Directions for this task: In the listing below, find the line with "Click the 预测 button" and the line with "Image resolution: width=640", then return them and every line between them exactly, minus the pictures.

─── Source data ───

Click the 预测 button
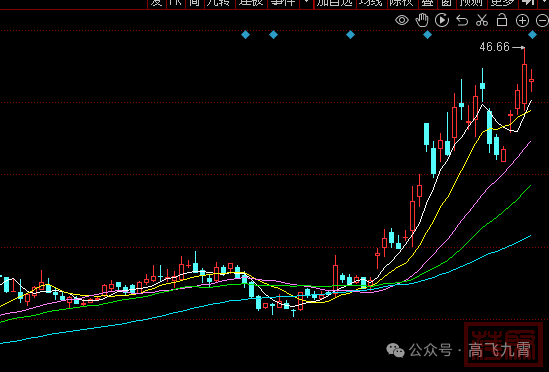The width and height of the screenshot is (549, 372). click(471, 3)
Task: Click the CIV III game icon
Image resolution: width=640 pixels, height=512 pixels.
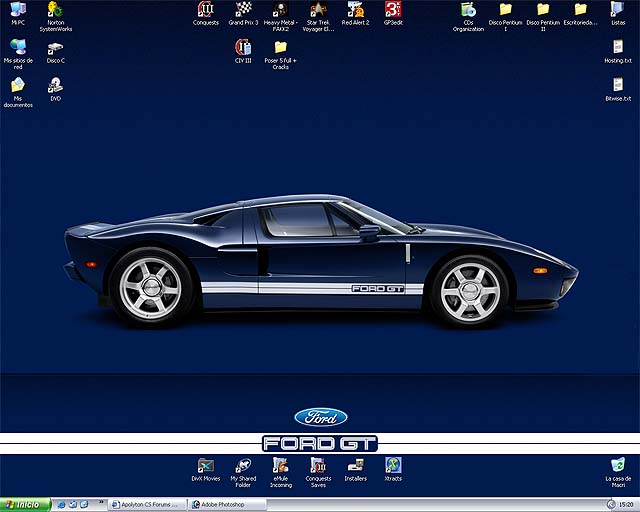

───
─── Source data ───

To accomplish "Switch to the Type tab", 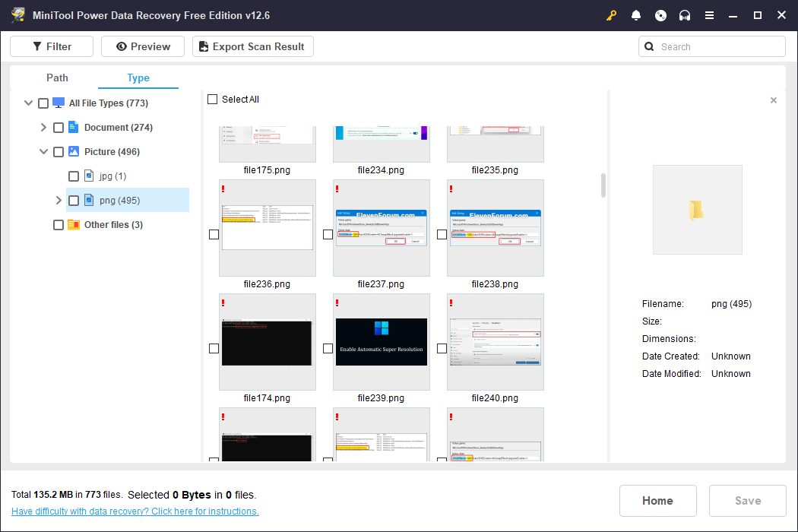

───

The completed task:
Click the 预测 button
The width and height of the screenshot is (549, 372). click(471, 3)
Task: Click the CIV III game icon
Image resolution: width=640 pixels, height=512 pixels.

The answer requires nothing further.